Because the Earth will pass through this same debris-cluttered section of its orbit at the same time each year, the Perseids and other yearly meteor showers occur on a very regular and predictable schedule. This yearly schedule is also tied to the Perseids’ name. You may have heard that the Perseids get their name because the meteors seem to come from the location of the constellation Perseus in the sky. This is because the Earth is traveling toward Perseus at the point in its orbit where it passes through the debris, so meteors are entering Earth’s atmosphere from that direction. The cloud of debris that Earth plows through each August to produce the Perseid meteor shower was left behind by Comet Swift-Tuttle, which completes an orbit of the Sun once every 130 years or so. It was last seen from Earth when it passed through the inner Solar System in 1992, and its appearance was even recorded as early as the year 188 by Chinese observers.
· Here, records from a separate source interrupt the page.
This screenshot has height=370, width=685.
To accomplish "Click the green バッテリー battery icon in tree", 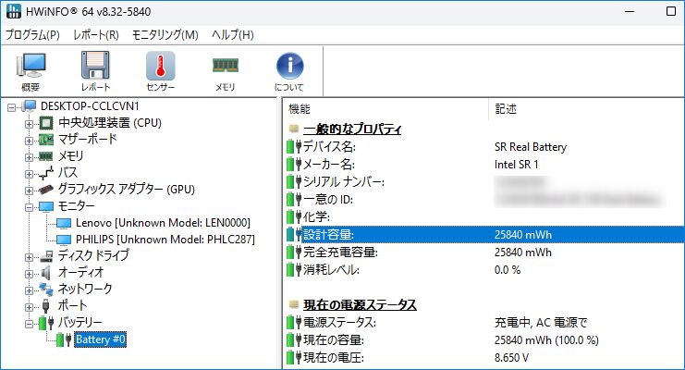I will click(x=46, y=322).
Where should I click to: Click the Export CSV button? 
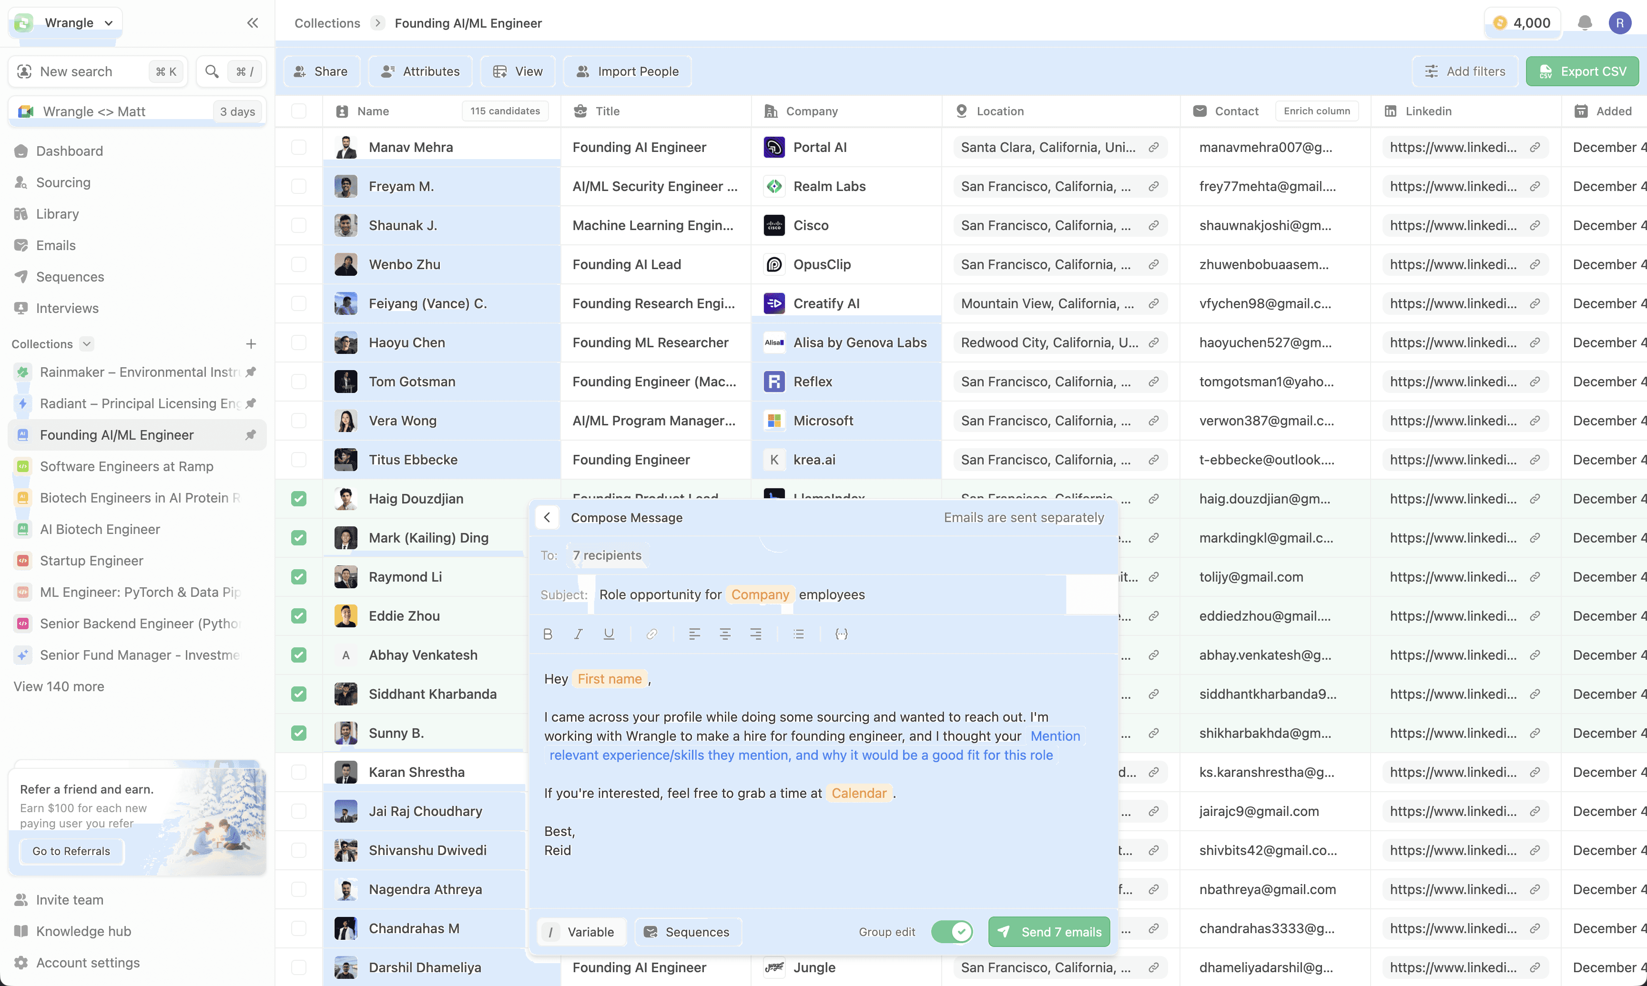point(1582,71)
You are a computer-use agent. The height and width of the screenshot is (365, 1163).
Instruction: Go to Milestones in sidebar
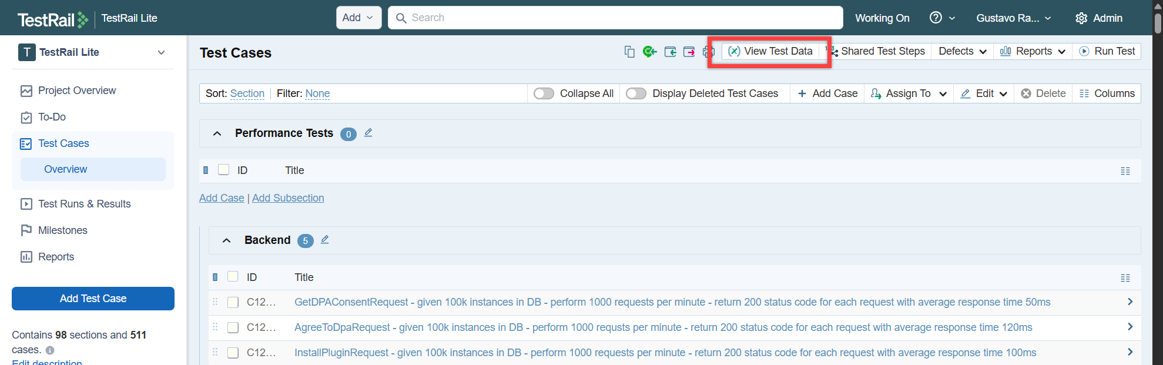[x=62, y=230]
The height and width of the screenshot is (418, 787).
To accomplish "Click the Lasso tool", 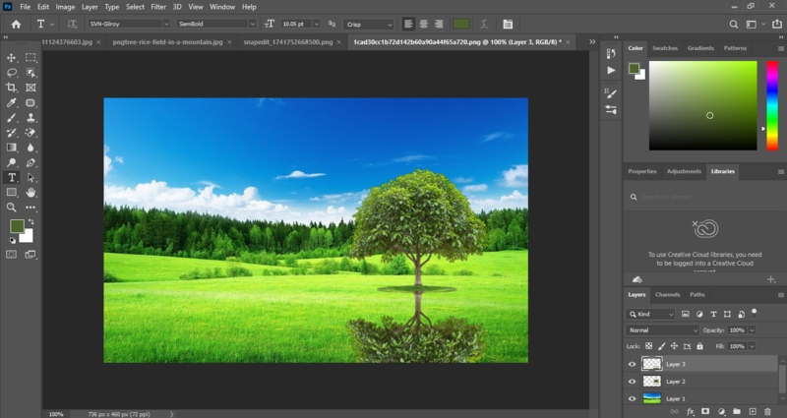I will click(x=12, y=73).
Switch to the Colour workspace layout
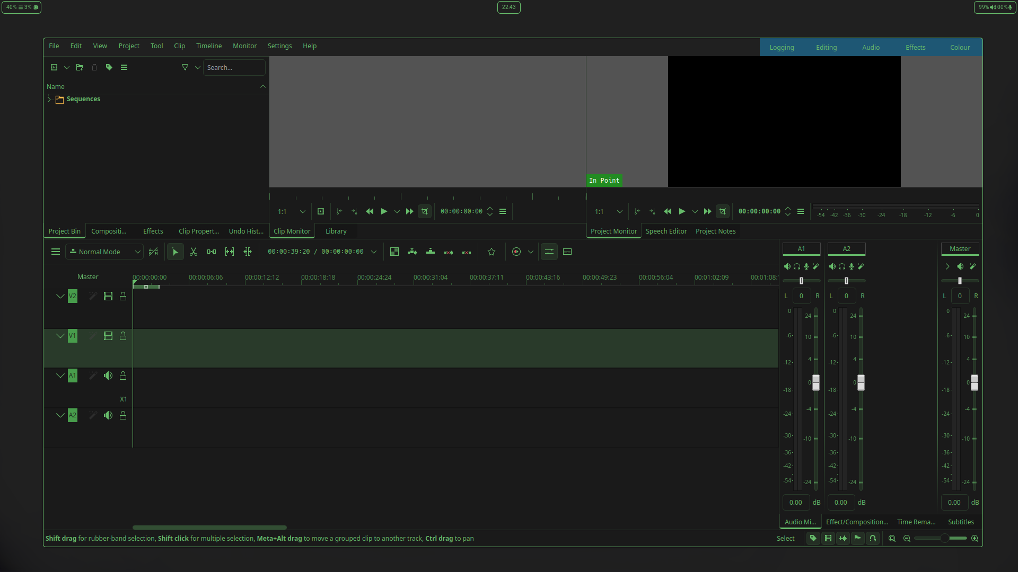Image resolution: width=1018 pixels, height=572 pixels. point(960,48)
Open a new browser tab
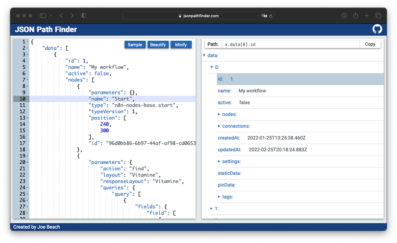 367,15
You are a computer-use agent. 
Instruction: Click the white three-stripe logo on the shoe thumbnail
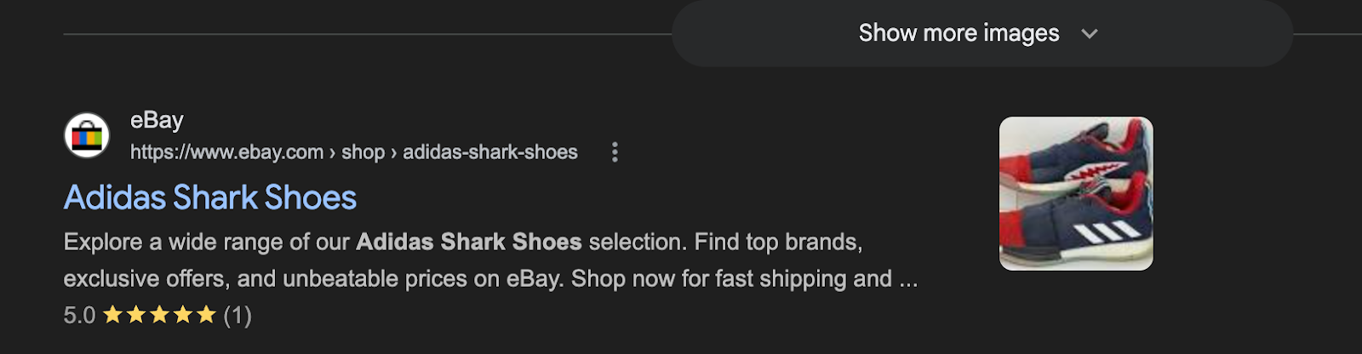coord(1106,231)
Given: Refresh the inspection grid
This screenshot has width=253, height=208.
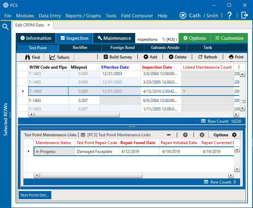Looking at the screenshot, I should click(208, 57).
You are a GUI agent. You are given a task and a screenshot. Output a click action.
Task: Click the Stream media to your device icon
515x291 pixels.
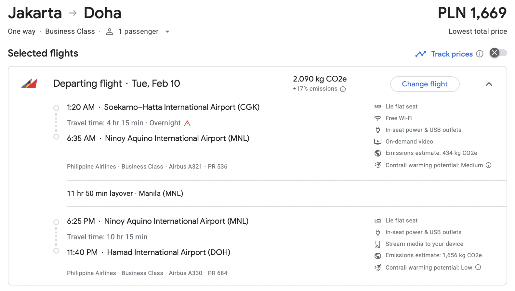[377, 244]
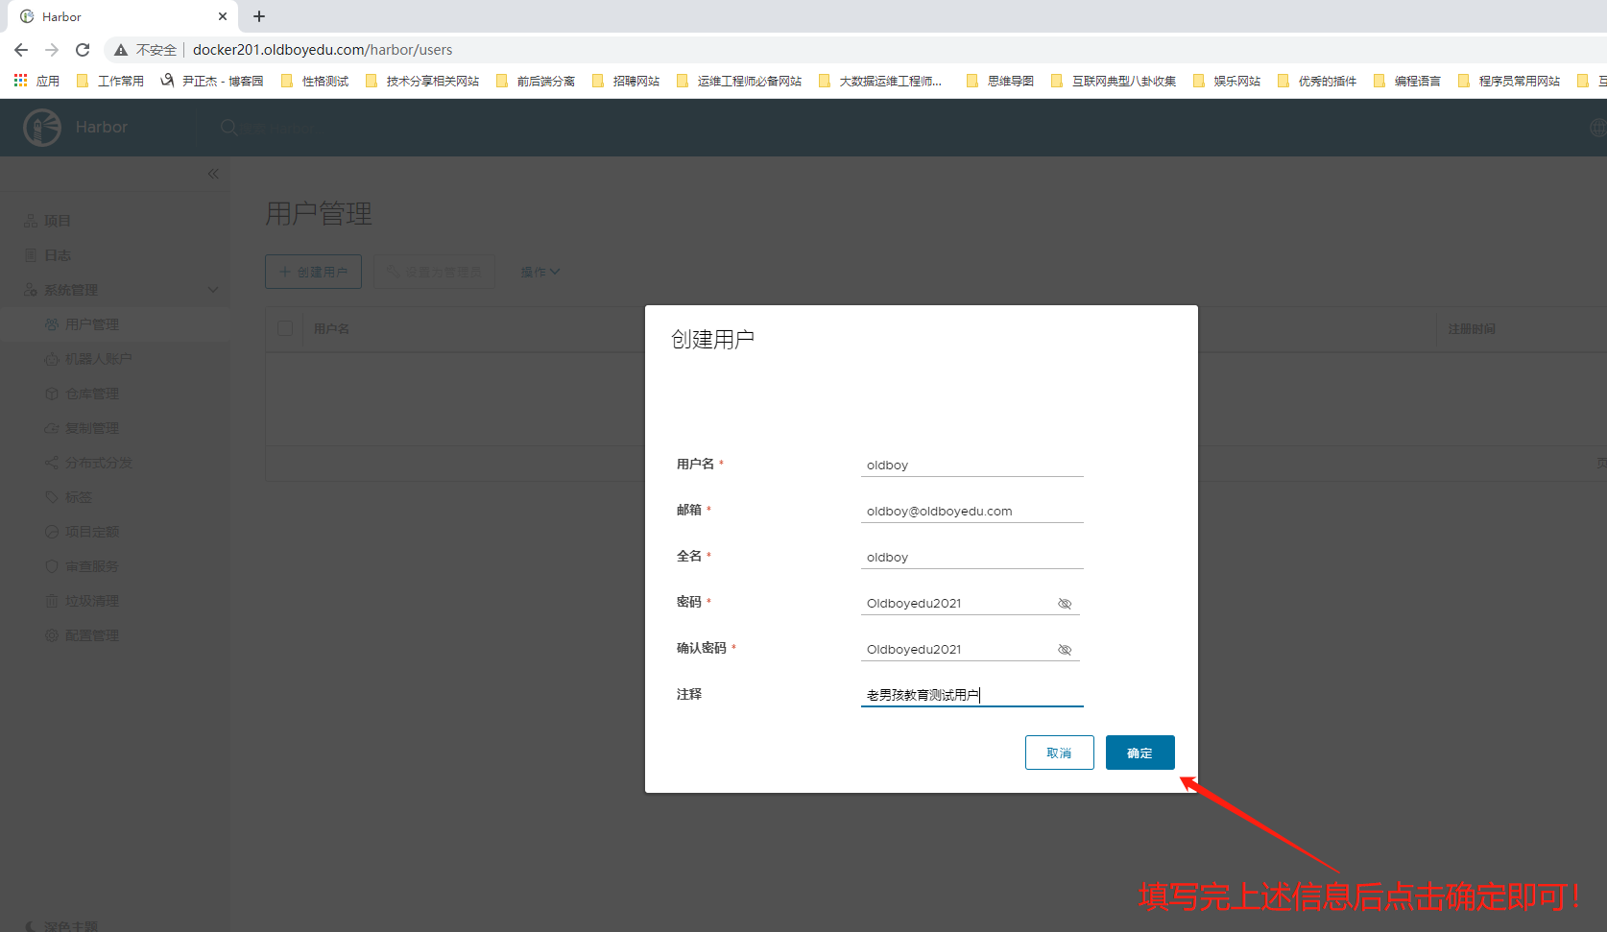
Task: Open the Chrome apps grid shortcut
Action: (x=20, y=81)
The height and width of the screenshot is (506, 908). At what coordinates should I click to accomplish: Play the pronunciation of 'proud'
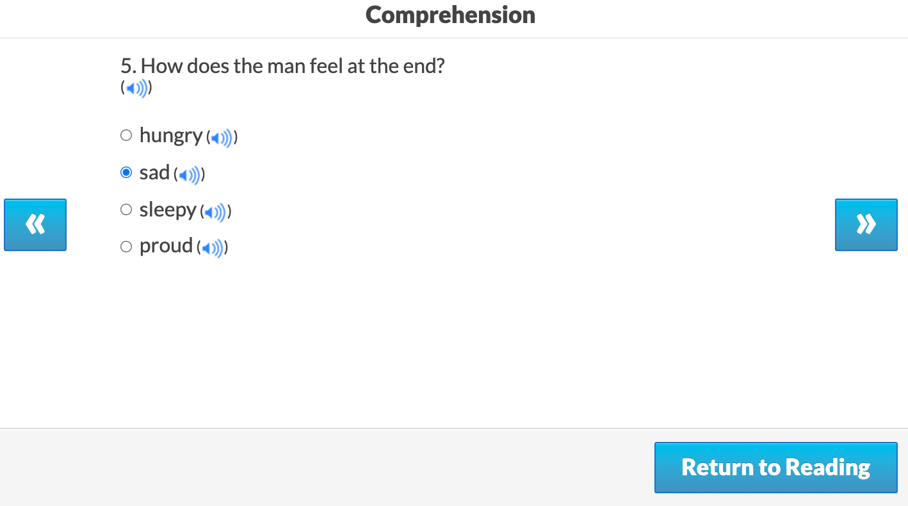(x=212, y=248)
So, that’s why meteor showers like the Perseids happen. But why should we care about meteors?
The most dramatic example of a meteor’s impact on Earth is the asteroid that likely caused the famous mass extinction of dinosaurs (and many other species) about 66 million years ago. Much more recently, in 2013, the city of Chelyabinsk, Russia saw a meteor over fifty feet in diameter enter Earth’s atmosphere and produce an enormous explosion. However, for most meteors you might see, the piece of rock that’s falling and glowing is very small and will burn up completely before reaching the ground, or reach the ground as a miniscule speck called a micrometeorite. But sometimes a meteor ends up as a sizable chunk of rock, called a meteorite as soon as it lands on Earth’s surface, and then it’s a valuable research subject for scientists who study the origins of the Solar System and of life on Earth.
Scientists can use radioactive dating methods to get a very good estimate of the age of a meteorite, which can tell us about the history of the formation of the Solar System. The chemical compositions and ages of these meteorites and of rock samples from Earth support the idea that our own planet formed from the same extraterrestrial dust and rock that makes up meteorites. After our Sun formed by collapsing from a massive cloud of gas, the disk of dust and debris that remained in orbit around it is thought to have aggregated into larger bodies that eventually became asteroids, comets, or rocky planets like our own Earth.
Meteorites have also given evidence for the existence of complex organic compounds outside Earth. By studying the chemical composition of meteorites, scientists have found molecules that are building blocks of life, such as amino acids, in meteorites. While this doesn’t tell us whether life exists outside Earth, it shows that some of the molecules essential to life as we know it can start forming in extraterrestrial environments. Researchers who study organic compounds in meteorites suspect that meteorites may even have contributed to the beginnings of life on Earth.
So when you gaze up at the night sky to enjoy the Perseids this weekend, remember: they may seem like purely celestial events, but with their connections to the origins of the Solar System and to life on Earth, they may be much closer to home than they appear.